Clarifying BFD and BFD Echo

Author
Peter Welcher
Architect, Operations Technical Advisor

What is the difference between “plain” BFD and BFD echo, also what is the “BFD slow timer” for? That’s BFD as in Bi-Directional Forwarding Detection — what did you think I meant? I have been looking at the Cisco documentation and Googling occasionally for a while now, to try to figure this out, and over that time I found the Cisco documentation I had encountered to be not very helpful on this topic. It tells me how to configure BFD echo and the slow timer but not why. Wikipedia was winning my “most lucid documentation” contest for Cisco BFD. However, I have now found that the Cisco documentation has apparently been updated (and/or I noticed the updates and found better Cisco documents on BFD). In particular, the tech writer / engineer who improved the prose on this in the Nexus documentation deserves a bonus (or at least mention in print). 

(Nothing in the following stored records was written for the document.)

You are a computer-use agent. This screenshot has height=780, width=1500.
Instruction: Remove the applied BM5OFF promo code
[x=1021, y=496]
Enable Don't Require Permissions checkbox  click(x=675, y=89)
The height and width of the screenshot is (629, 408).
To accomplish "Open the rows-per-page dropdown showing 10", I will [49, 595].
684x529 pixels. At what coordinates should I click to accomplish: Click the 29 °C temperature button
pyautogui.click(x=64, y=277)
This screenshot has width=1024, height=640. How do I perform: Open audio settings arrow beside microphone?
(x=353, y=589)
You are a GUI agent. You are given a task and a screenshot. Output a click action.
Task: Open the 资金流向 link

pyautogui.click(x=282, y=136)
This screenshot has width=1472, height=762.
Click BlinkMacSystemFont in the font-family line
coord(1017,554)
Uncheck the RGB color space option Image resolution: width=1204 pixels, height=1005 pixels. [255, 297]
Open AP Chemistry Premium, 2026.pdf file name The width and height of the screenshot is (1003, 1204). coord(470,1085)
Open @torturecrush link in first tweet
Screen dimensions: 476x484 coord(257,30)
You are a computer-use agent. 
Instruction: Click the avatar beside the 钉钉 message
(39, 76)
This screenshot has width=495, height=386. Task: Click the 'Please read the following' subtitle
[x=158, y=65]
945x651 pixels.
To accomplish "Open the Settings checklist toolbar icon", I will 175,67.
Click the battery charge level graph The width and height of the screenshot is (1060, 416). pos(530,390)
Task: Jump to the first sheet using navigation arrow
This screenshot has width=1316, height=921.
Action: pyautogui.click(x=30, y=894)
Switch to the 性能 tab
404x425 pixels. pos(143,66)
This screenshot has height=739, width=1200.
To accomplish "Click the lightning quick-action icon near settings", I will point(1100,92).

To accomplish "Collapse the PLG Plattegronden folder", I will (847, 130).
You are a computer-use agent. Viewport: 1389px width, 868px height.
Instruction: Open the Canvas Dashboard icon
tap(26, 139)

There is also RFC 5880, Bidirectional Forwarding Detection (BFD), which has been available since June 2010, and like most RFCs, it is fairly readable. I guess I should have RTFRFC (Read The Fine RFC), instead of looking for the Cliff’s Notes (so to speak). 

Let’s back up and look at why we might care about BFD, then look at how best to do so. 

Why BFD?

BFD originated with Juniper Networks. It provides a fast way for routing neighbors to detect that their peer is down. BFD can use millisecond timers for communicating with routing neighbors. It is advisable to use interface dampening with that, to minimize the impact of a flapping interface on routing and CPU. 

Compared with e.g. sub-second OSPF hellos, BFD is at a lower level in the protocol stack and is lighter weight for the CPU. That allows BFD to be used on more interfaces (physical or logical). 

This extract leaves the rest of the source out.